LinkCo

printer friendly document

 
 
Houdini Tech on the Internet (HTI):
Friends see one thing - foes another

By: James Cook, David Israel-Rosen, and Oded Maimon
LinkCo, Inc.; Glencoe, Illinois 60022, USA

 




    back

Abstract:  In this paper we present results of research that clearly shows that the Internet is being used, with what we call HTI, to present one type of information to one audience defined as friends, and another type (confused, partial, misleading, misdirected) to another audience, called foes. We show examples employed by one foreign company to deceive specific non-national audiences (especially USA) and we go on to expose the methods and the ways being used. The methods presented here can be used by any organization, such as a terrorist group and alike.

 
  Introduction:

We have come across intentional measures that manage different views for different communities of viewers. The measures themselves are neutral; they can be used for good or for bad purposes. For example, adjusting what is seen to viewers from different cultures is a good purpose; however these schemes, termed here HTI (Houdini Technology for Internet), as we found out, are also used for bad/criminal purposes, and in an organized and systematic way. Examples include, hiding messages, keeping information (such as evidence or messages) from appearing in one jurisdiction, but appearing in another (such as patent usage hiding, where you sell in friendly home market, while hiding in the foe market, e.g., where the patent comes from). Organizations can use HTI methods to manage the flow of information in such a way that they thwart detection of fraud and, potentially, command and control messages.

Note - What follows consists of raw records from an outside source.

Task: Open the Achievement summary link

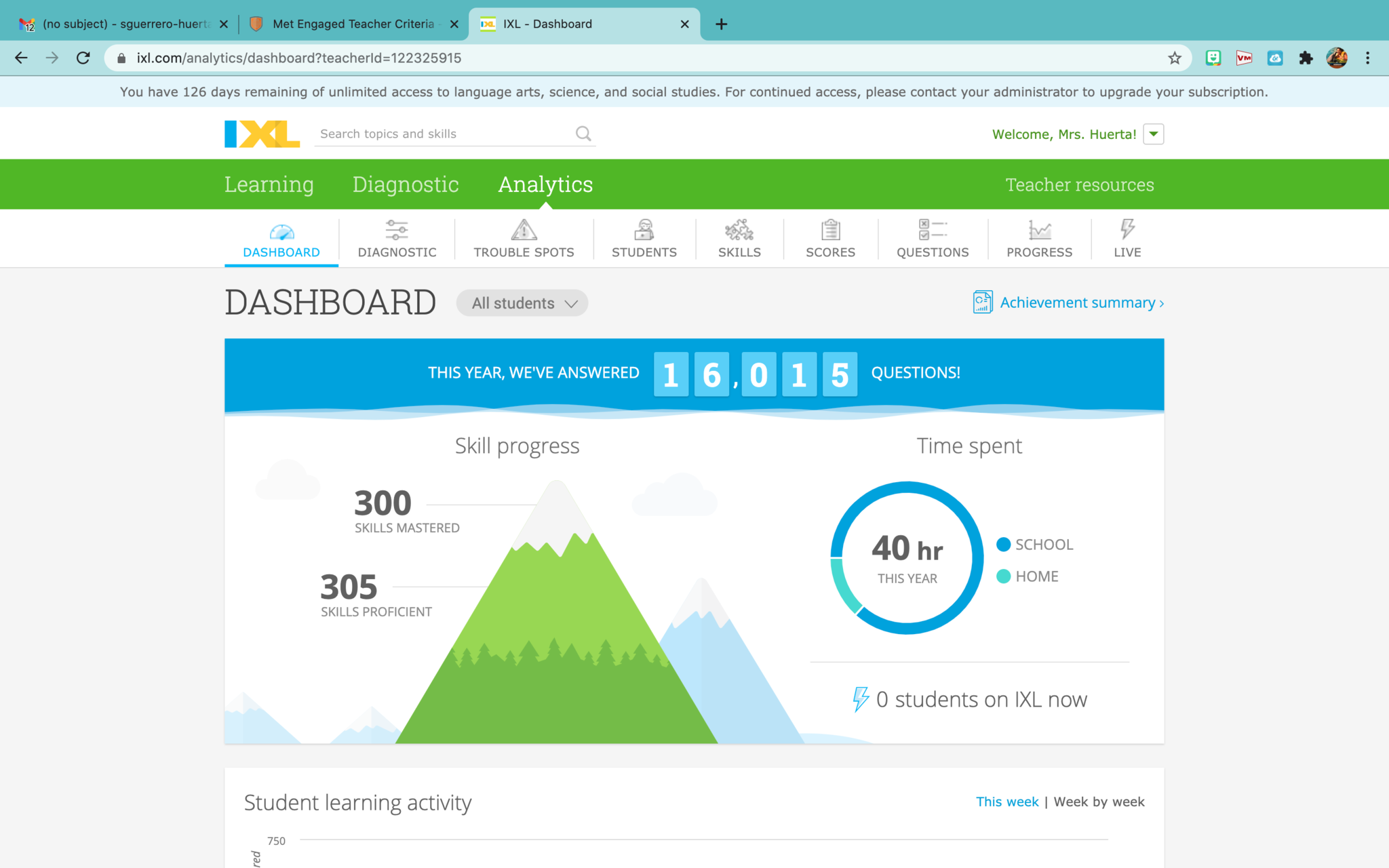Action: click(x=1077, y=302)
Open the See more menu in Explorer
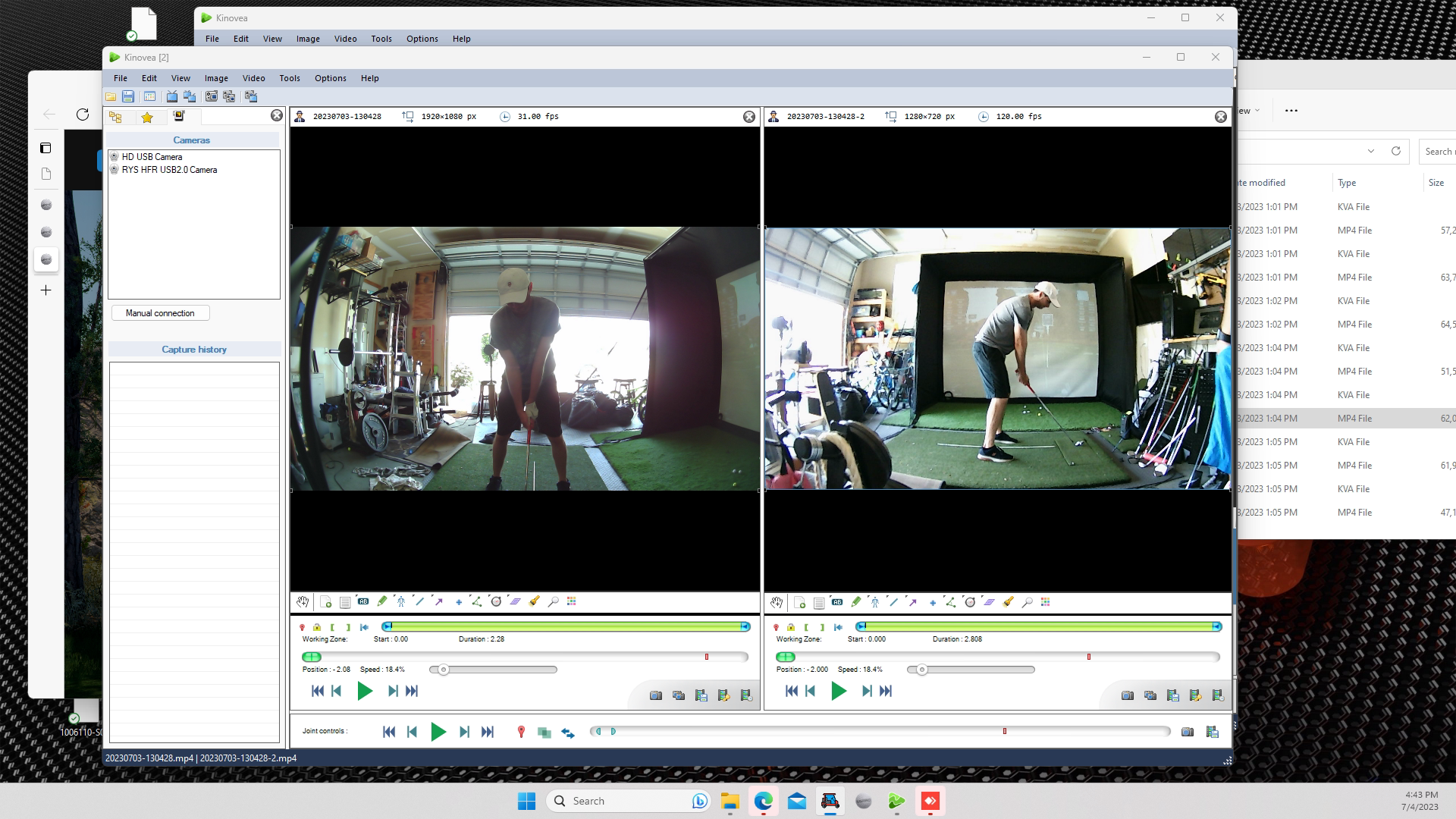The width and height of the screenshot is (1456, 819). [1291, 111]
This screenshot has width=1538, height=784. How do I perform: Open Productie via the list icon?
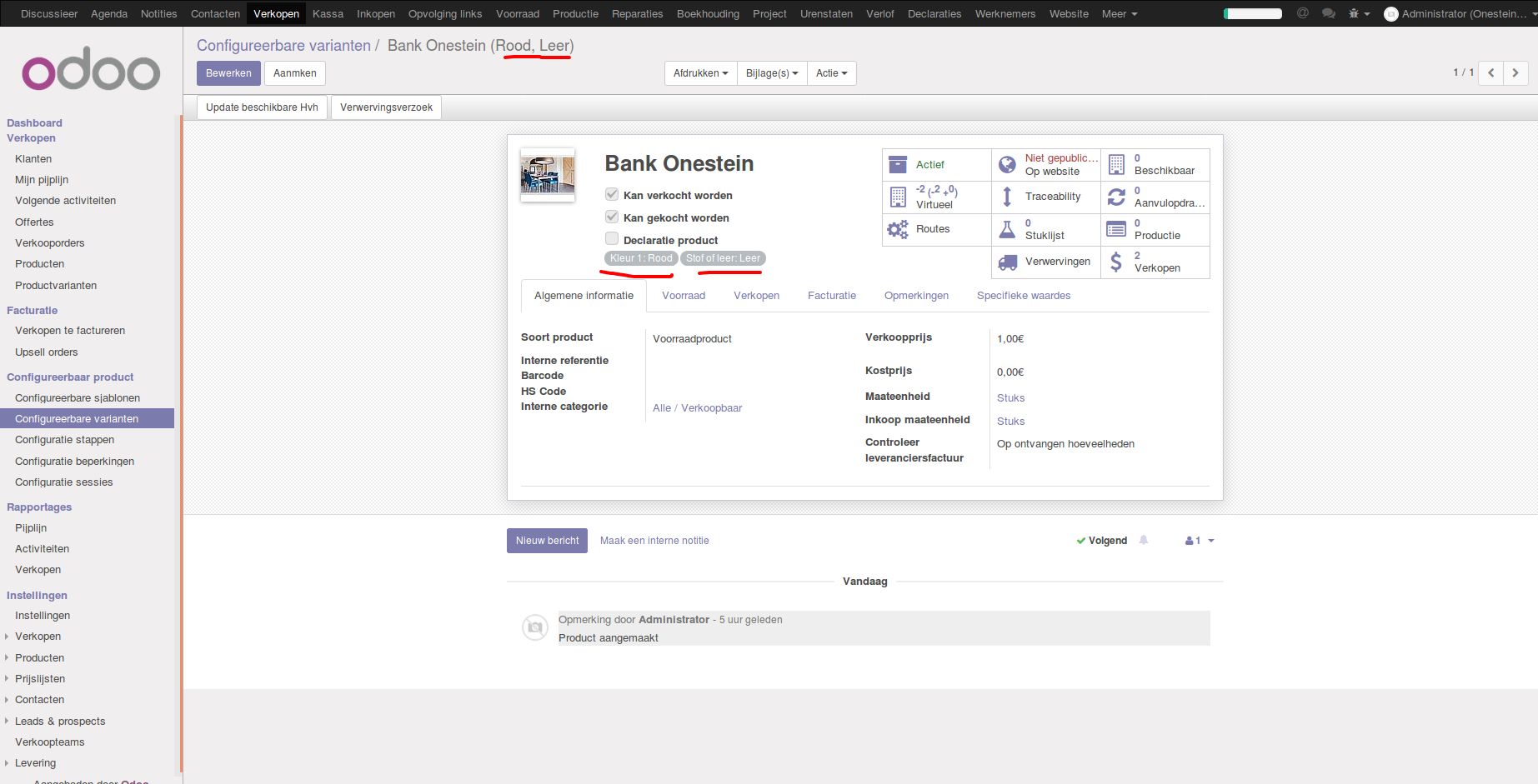(1116, 229)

In this paper we show some of the methods by which internet pages can be made covert to one audience and overt to another audience. We start with a brief survey of five types of the HTI measures that are used.

 
 
Survey of Measures:

Here we present the methods themselves, which comprise the HTI We only present methods that we found and deduced from actual field examples. It is not a comprehensive list yet, and may never be.

1.

Color concealment (background and text in the same color):  When the foe views the web page (after having submitted it to a translation engine) both the text and its background are the same color, thus making text invisible. One way that the designer can effect this is to install special instructions (probably in the style sheet) to foul the translation presentation, so as to change the color of parts of the text (e.g., white text on white background).

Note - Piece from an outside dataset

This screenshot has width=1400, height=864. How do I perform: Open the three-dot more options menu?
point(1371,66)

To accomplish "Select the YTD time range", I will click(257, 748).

Immediately below is an actual example taken from the internet (at the time of this research was at: http://glovia.fujitsu.com/jp/event/kansai/02sf1113.html). The "Japanese View" is easily visible text in the middle of the frame. The translated "English View" has that text translated, but it is presented in the identical color (white) as the background, hence is invisible. If you highlight the "white text" area (using Control A in Internet Explorer), you would be able to see the text we have presented in the "Exposed View".

white on white exposed

 



In this case, the perpetrator testified that no promotion of a subject had occurred, yet, on the internet, in Japanese, they had delivered essential information which the translation engine translated as: "The July this year of severe heat, at Tokyo international forum it received favorable comment ..." in direct contradiction to their testimony. However, English readers could not see this translated statement since the text's background was the same color as the text.

There are a three courses to thwart this ploy: a) Read the page in Japanese, b) Have the translation engine "anonymously" fetch the page, and c) search for "font ... color=same" where "same" is a color the same as the background, in this case white.

2.

Using image files to hide text:  This is a way to put textual content in view without search engines being able to see the content. Therefore a foe cannot find the file, and a translation engine cannot translate the file. (The search engine can translate encoded text, but not images).

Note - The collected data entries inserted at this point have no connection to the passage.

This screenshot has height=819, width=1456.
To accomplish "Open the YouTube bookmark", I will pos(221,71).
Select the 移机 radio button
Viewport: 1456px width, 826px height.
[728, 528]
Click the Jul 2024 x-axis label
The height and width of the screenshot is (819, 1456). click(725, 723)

If you examine the figure below, you can make out five occurrences of the word "EXCEL". By putting these occurrences into a graphics figure the perpetrator prevents their detection by all search engines. In fact, five detected occurrences would, generally, cause the search engine to score the page much higher thusly increasing the likelihood of the page being accessed. Therefore, this is a simple and effective method for operating in a low profile.

hiding EXCEL in image

 



Using this device in a friendly domain, you could be given information or instructions detrimental to foes. The information could be the "keys" to a web location or the instructions to perform an operation. This is a simple, well known, and well understood device, which is, nonetheless, very general purpose and effective for going undetected (by eluding search engines and defying translation engines).

There is no known effective way to harvest all these occurrences, character recognition programs will work in the simple instances (such as the upper right panel above), but not where there is a distracting background (such as the lower left panel above). There is a trick, though, and that is to search on the content of the URL as some will foolishly put clues to the hidden information there, such as "excel_seminar.htm" or "seminar_date.jpg".

3.

Hiding text in cursors:  This device puts messages into the cursor tag hidden to: a) translation engines, b) search engines, c) casual viewers, and d) those who don't place their cursor in the specific place. One can also see how this device used with the text hiding (#1, above) can effectively thwart the unintended viewer, that is, the "foe".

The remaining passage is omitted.